The lens phenomenon is not only an interesting result of Einstein's theory of general relativity; it has also been a valuable astrophysical tool with important applications in the search for extrasolar planets and the study of stars, galaxies, clusters of galaxies and quasars. For example, the nature of the distortion, the number of images of the most distant objects and their position in the sky provide essential information about the distribution of matter in the lens galaxy and allow a measurement of its total matter, including dark matter, to be made.
A quasar is the heart of a galaxy, consisting of a supermassive black hole. The small fraction of the galaxy's mass that is close enough to be swallowed up by the black hole emits light before disappearing forever, giving rise to this extremely bright and transient phenomenon.

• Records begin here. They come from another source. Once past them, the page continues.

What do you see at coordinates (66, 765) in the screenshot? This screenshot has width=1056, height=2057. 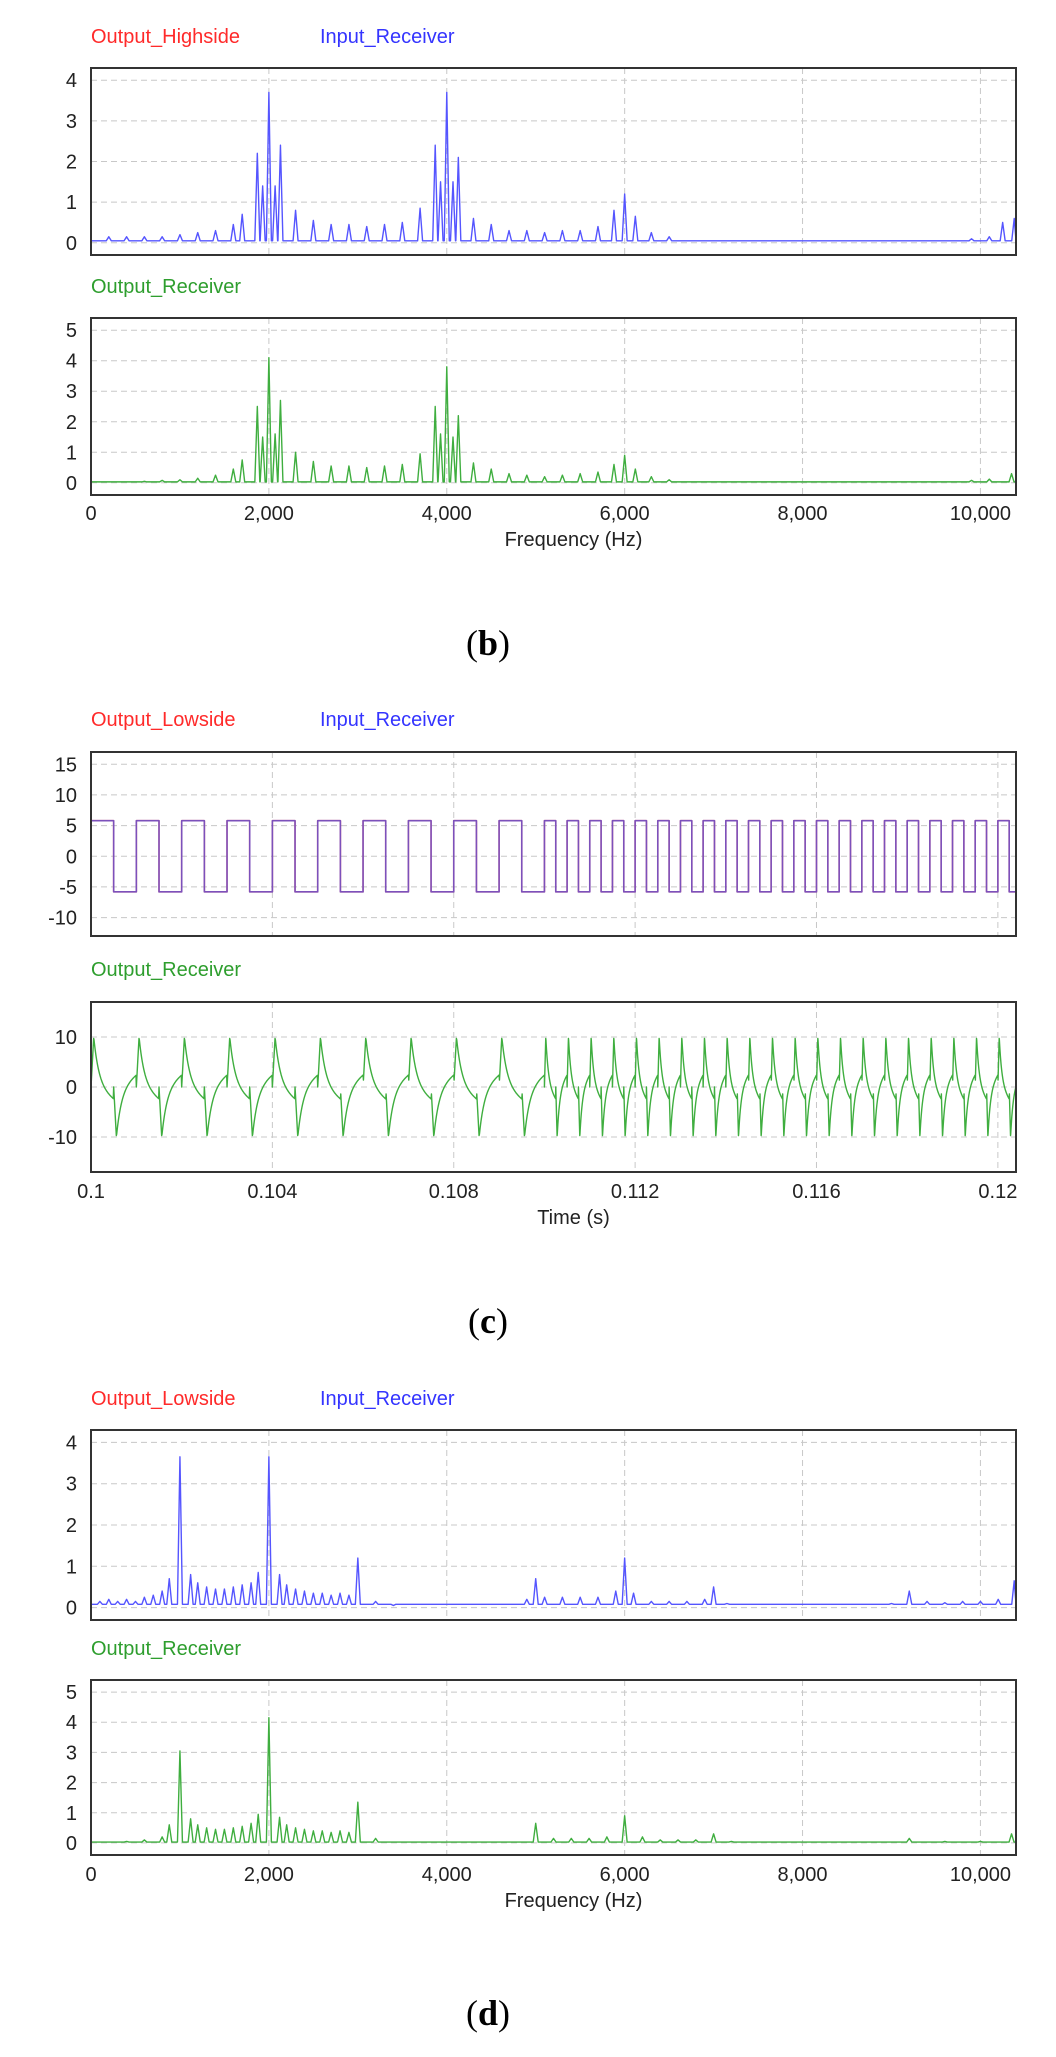 I see `y-tick-label: 15` at bounding box center [66, 765].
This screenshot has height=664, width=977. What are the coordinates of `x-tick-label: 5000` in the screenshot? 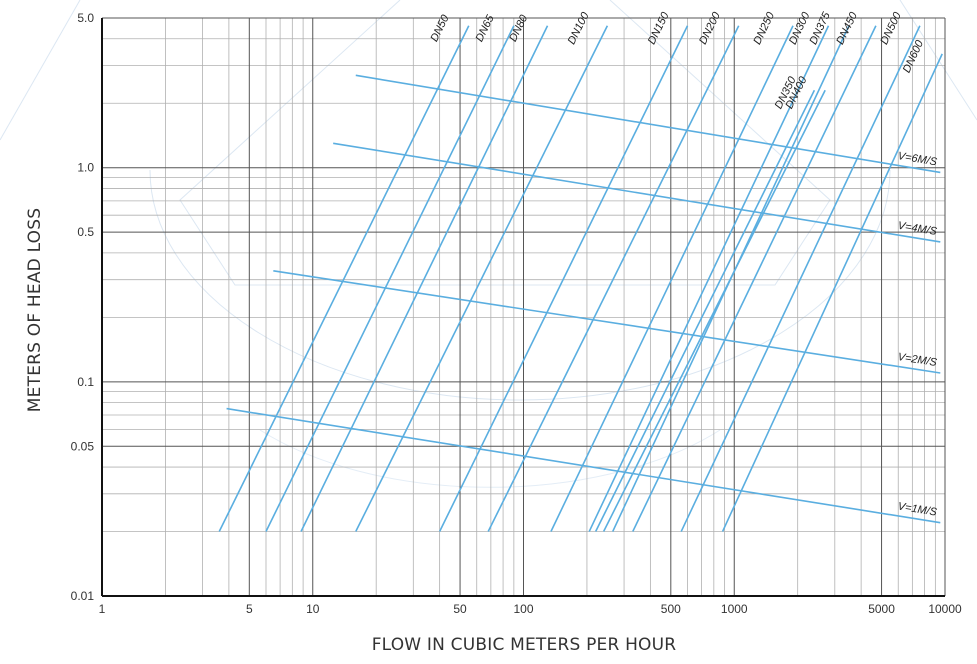 It's located at (882, 609).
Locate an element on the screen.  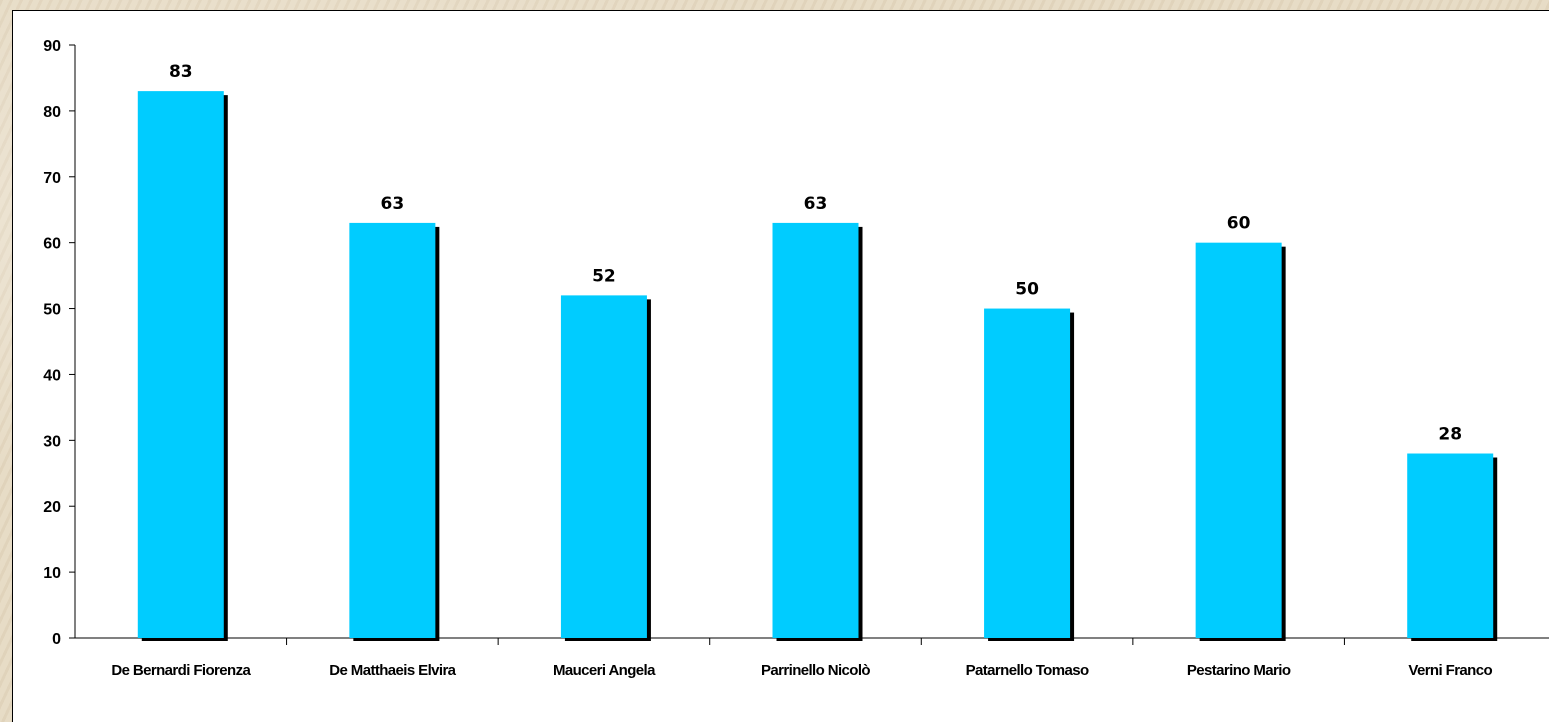
data-label: 50 is located at coordinates (1027, 290).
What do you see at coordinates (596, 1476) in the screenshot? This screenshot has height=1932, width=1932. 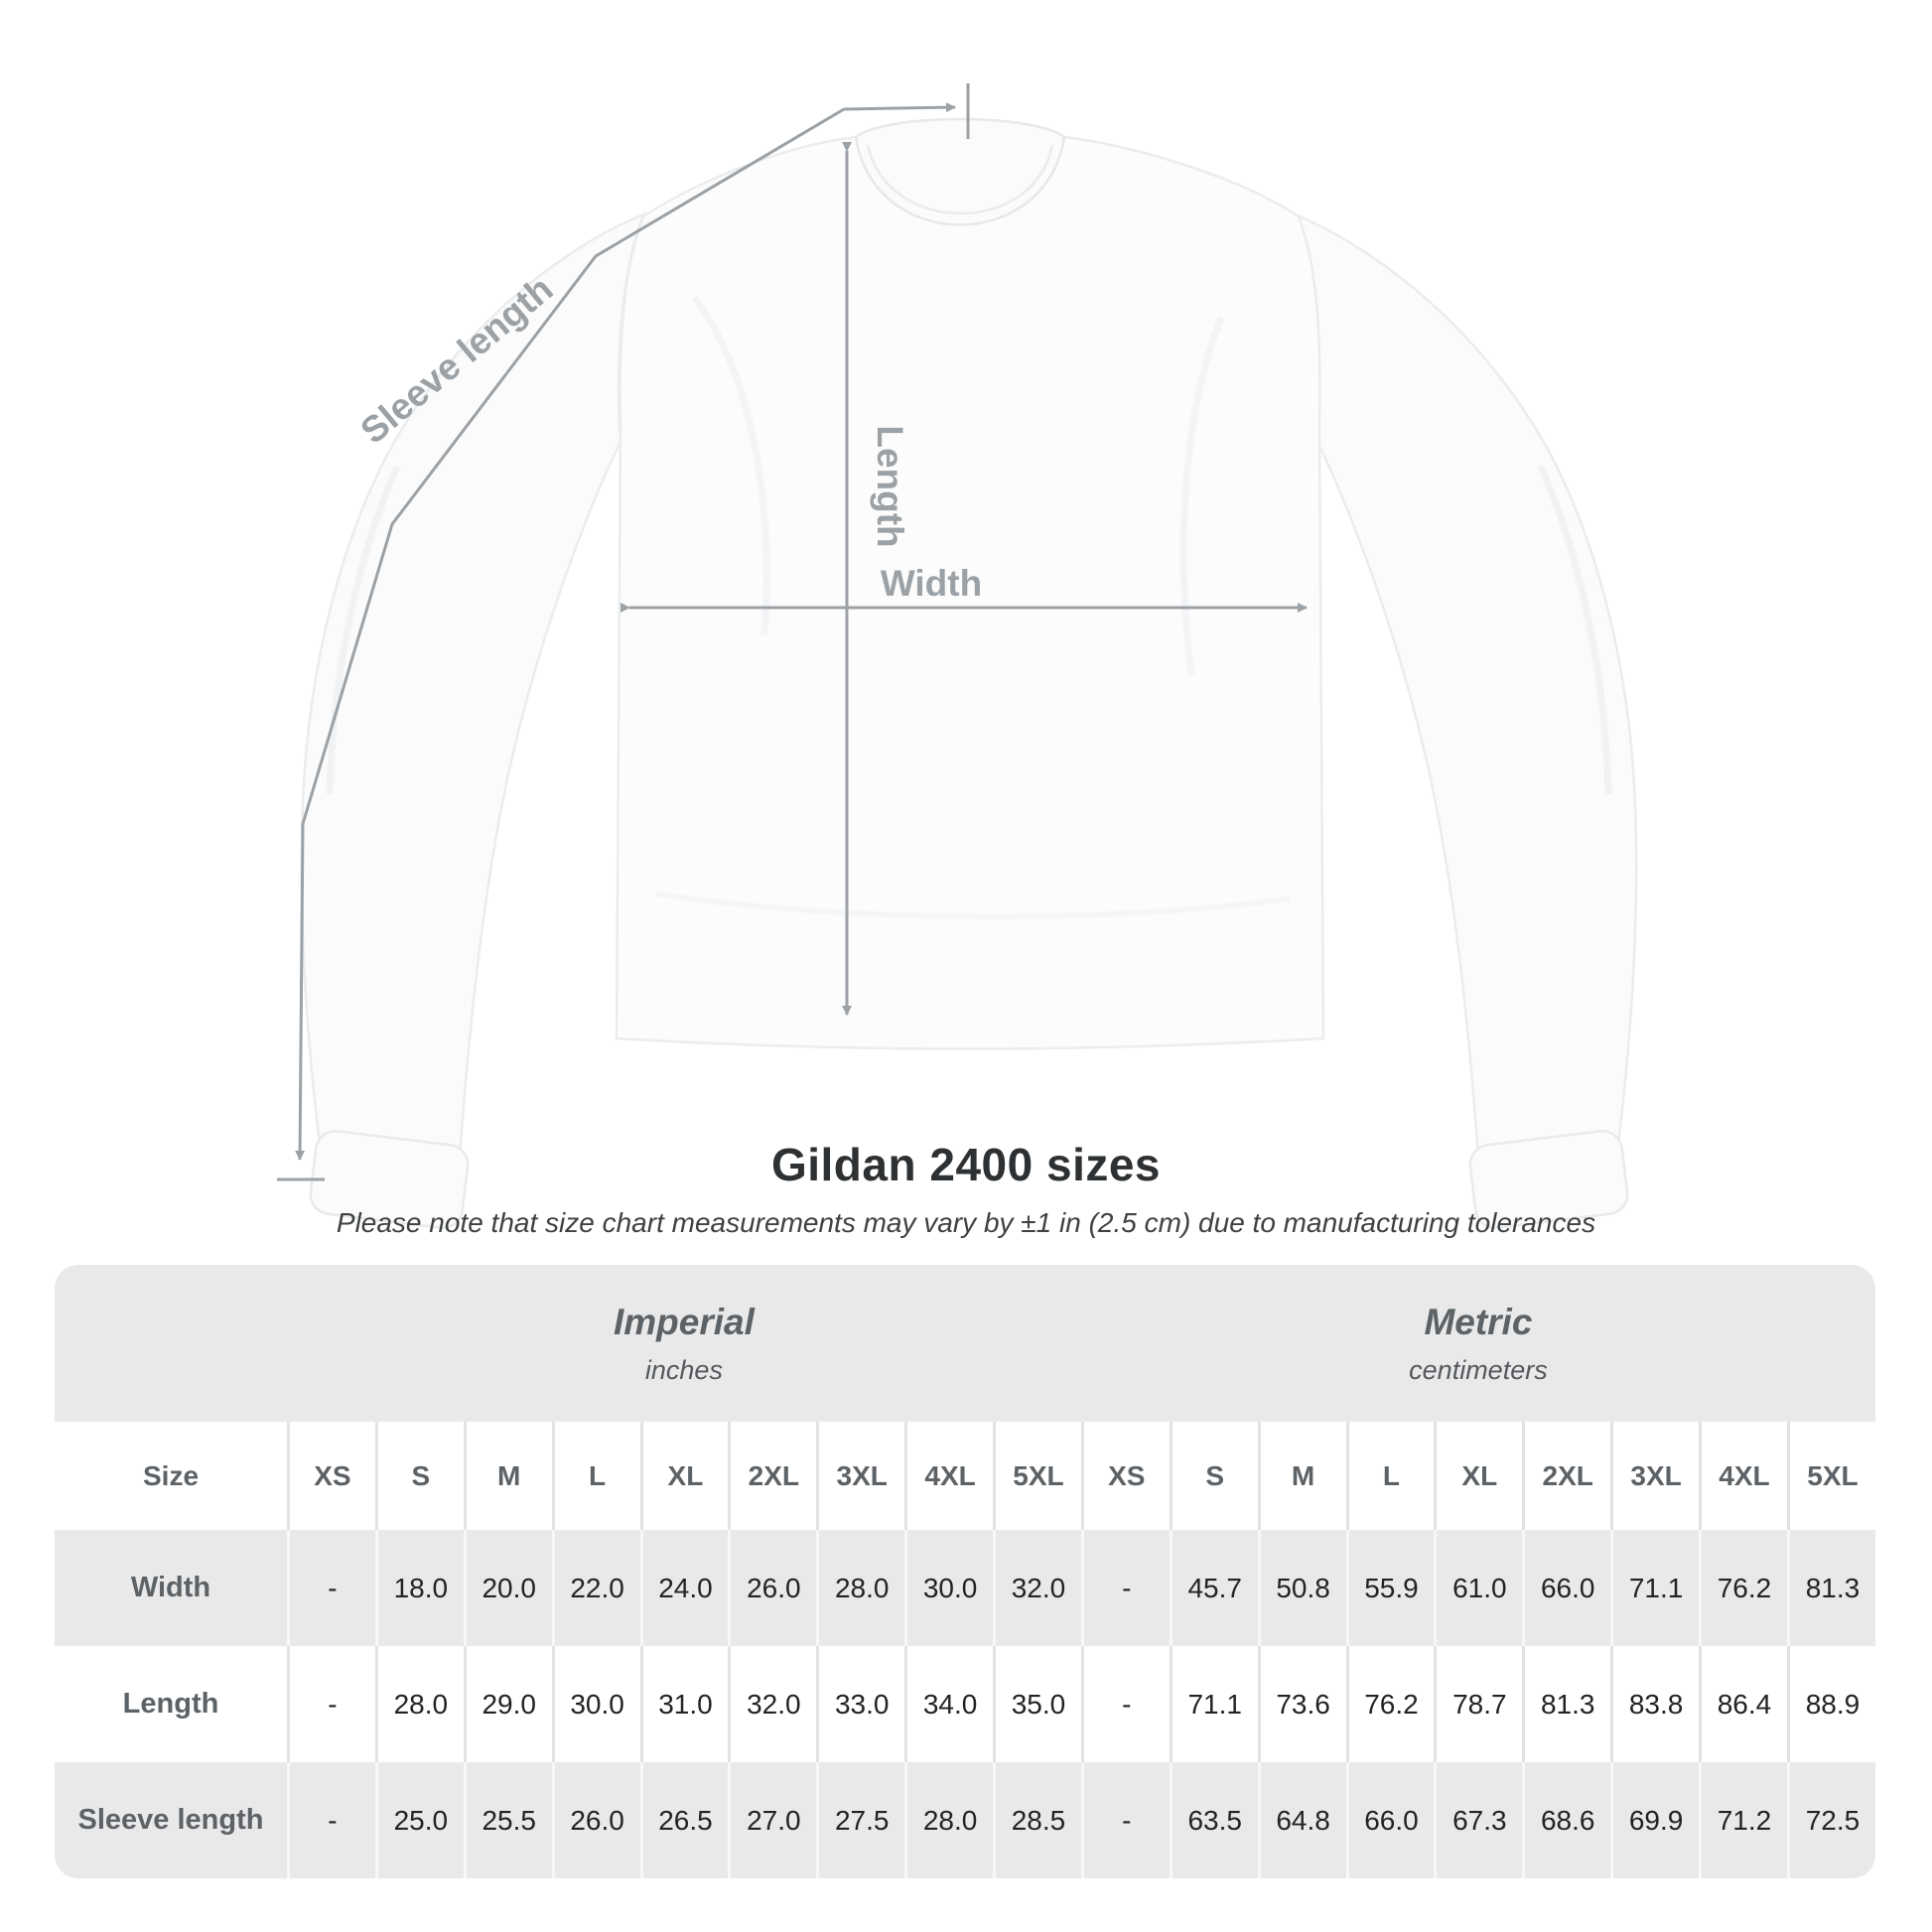 I see `size-header-imperial-l: L` at bounding box center [596, 1476].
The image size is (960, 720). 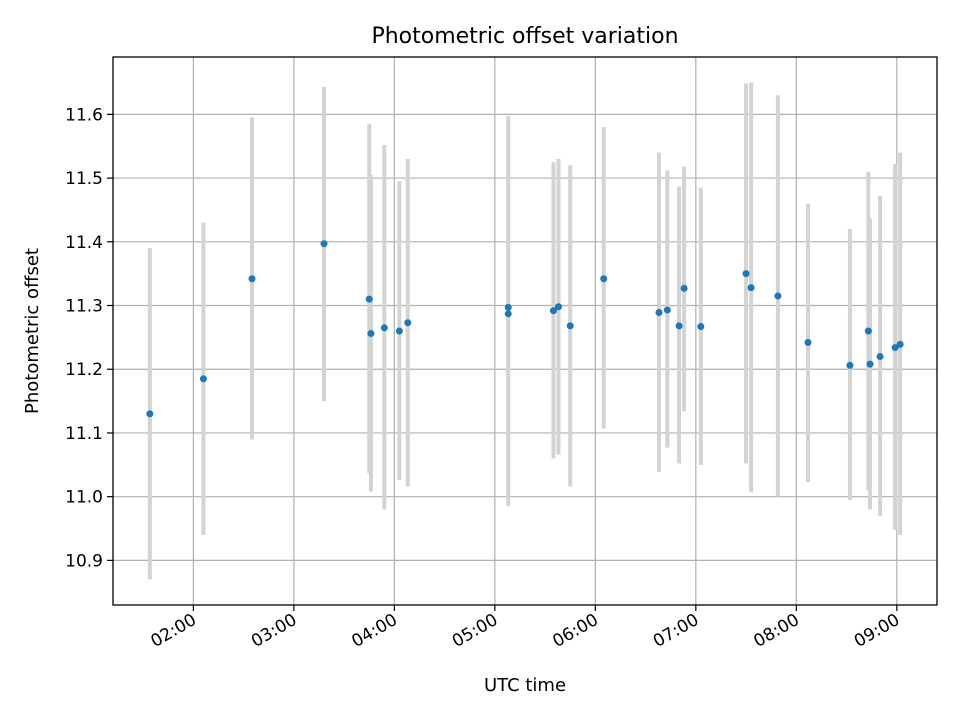 I want to click on x-tick-label: 04:00, so click(x=374, y=631).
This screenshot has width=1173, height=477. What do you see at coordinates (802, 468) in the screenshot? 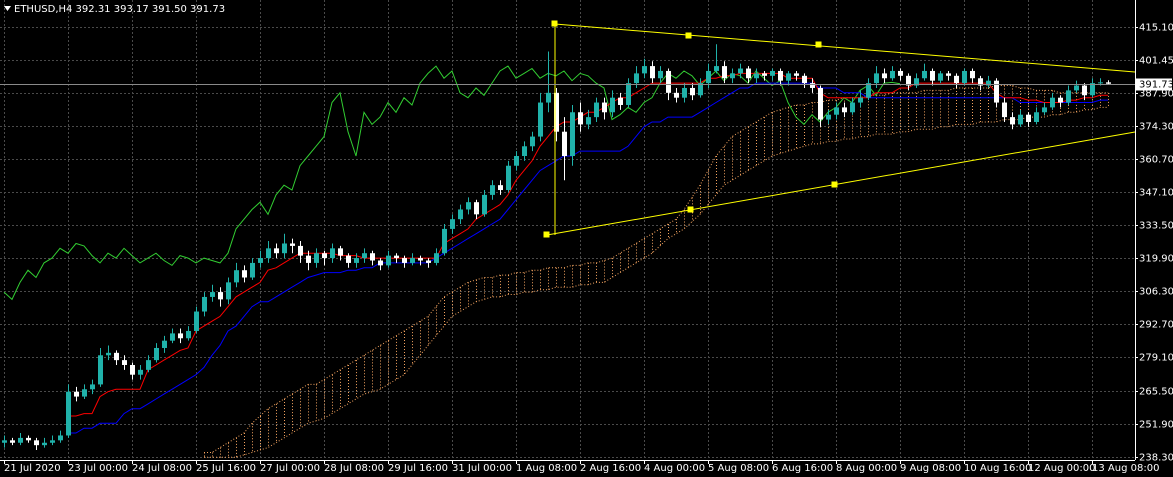
I see `x-tick-label: 6 Aug 16:00` at bounding box center [802, 468].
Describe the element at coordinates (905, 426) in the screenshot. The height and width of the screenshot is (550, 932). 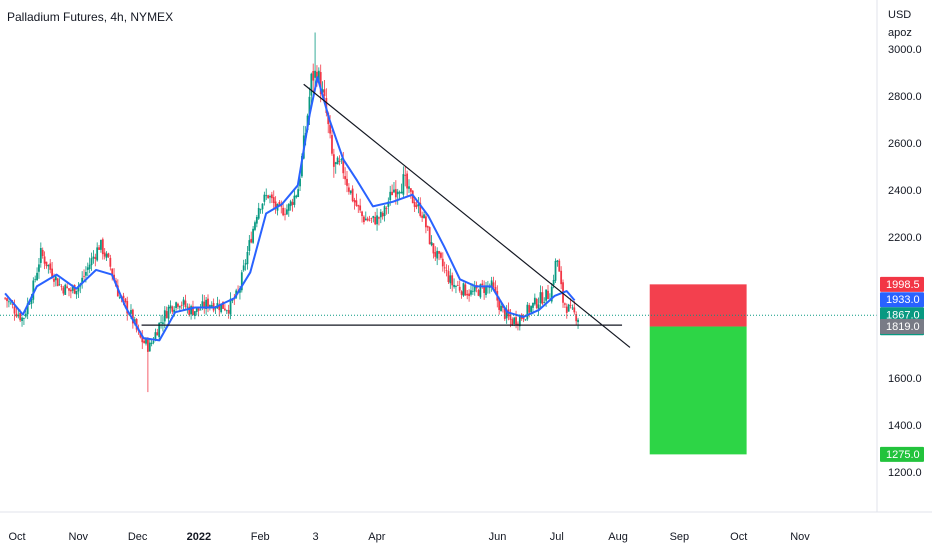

To date, about a hundred of these quasars emitting light that is concentrated by a lens galaxy located between them and the earth have been discovered. However, this is the first time that the opposite case has been observed, where the quasar is in the foreground and the galaxy behind it. The interest of this discovery lies in the fact that it provides an unprecedented opportunity to "weigh" a galaxy containing a quasar.
This advance was made thanks to the SLOAN Digital Sky survey database (www.sdss.org), which makes three-dimensional sky maps covering more than a quarter of the sky available to scientists and contains nearly a million galaxies and over 120,000 quasars. A sample of some 23,000 of these quasars in the northern hemisphere was selected by the Laboratory of Astrophysics team. In the end, only four of them seemed to act as a gravitational lens.
One of these was studied using the Keck telescope (Caltech) on Mauna Kea peak in Hawaii. These images will be supplemented in the coming months with very high-quality photographs from the Hubble Space Telescope, which will reveal more about the nature of this particular quasar.